From The Garden To The Table is about a lifestyle, which is best enjoyed like a story not a manual. The book deviates from step-by-step instruction and delivers a feeling of pleasurable experience living from the garden to the table.
Beyond the Hay Days
Feeding a horse can be a very frustrating responsibility. Oh sure, just throw down the occasional grain and turn him out to pasture. Wrong! My hard-to-keep Thoroughbred would be emaciated by week’s end. I instead have spent countless hours reading the latest research and then looking tomy veterinarian for help with interpreting technical jargon on proper horse nutrition.
Now comes Beyond the Hay Days by Rex A. Ewing, a “refreshingly simple horse nutrition” guide (according to the cover). Is it so? Well since veterinarians and researchers aren’t in complete agreement regarding equine nutrition, I’m not so sure Ewing’s book is really that simple. (Heck, experts are still debating human nutrition.)
However, instead of veterinary terminology that leaves you wondering if you need to go to vet school in order to properly care for your horse, Ewing does deliver some basic information in a very easy-to-read style. Generally, most qualified veterinarians and researchers would probably agree with much of the information contained in Beyond the Hays Days, but certainly not all. But then that is the nature of veterinary medicine and nutrition: Opinions are always changing.
Since a horse can’t talk to us in an explicit language that we understand, we can only know if something might be working through prolonged observation. If you’re like me (never fully satisfied with any one answer when it comes to the care of my horse), I use Beyond the Hay Days as a guide to equine nutrition, along with many other sources. I also rely on my own observations and frequent veterinary consultations.
Beyond the Hay Days is a book that can complement your library of unending resources on the subject of equine nutrition.
The Flower Gardener’s Bible
Fall is not the most colorful season when it comes to flowers in bloom. Rather, it’s the changing leaves that make flora so vibrant this time of year. But as most gardeners know, if you really want color in the way of flowers year-round, you can achieve it with proper planning and diligence.
The Flower Gardener’s Bible by Lewis and Nancy Hill is an excellent source, not only for year-round flowers, but also flower varieties, garden planning, organic controls, plant foods and more. The detail is immense and the photographs are all high-quality color. While there are some illustrations in the book (not my favorite mode of visualization when it comes to a gardening book), they are reserved for diagram-type topics such as plant keys.

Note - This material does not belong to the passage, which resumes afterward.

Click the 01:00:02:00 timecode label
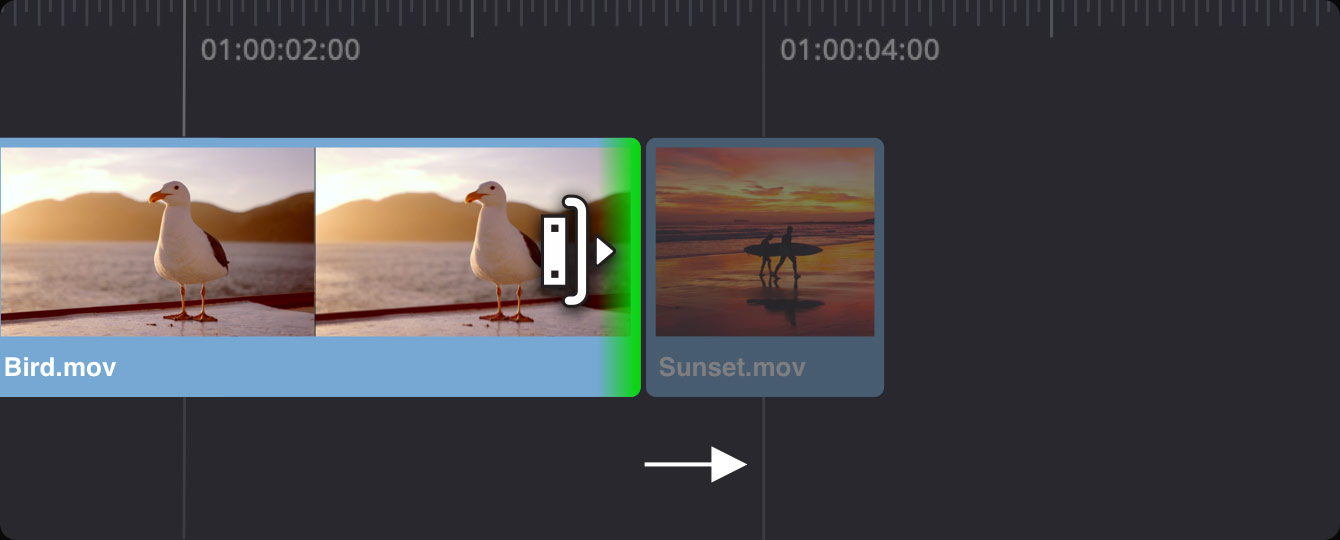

One of the most useful aspects of The Flower Gardener’s Bible is the “Flower Gardener’s Calendar,” which is a checklist, season by season, of tasks to ensure fabulous foliage all year. I also found the chapter on “Designing Your Flower Garden” helpful, especially the section on “Designing the Garden on Paper,” a how-to for the beginner that takes the mysticism out of planning the perfect garden. Other tools include sections on insect invaders and how to control them using organic controls and fertilizers, and plant food elements.
Add The Flower Gardener’s Bible to your library of gardening books and you will probably find it to be a valuable reference all year long.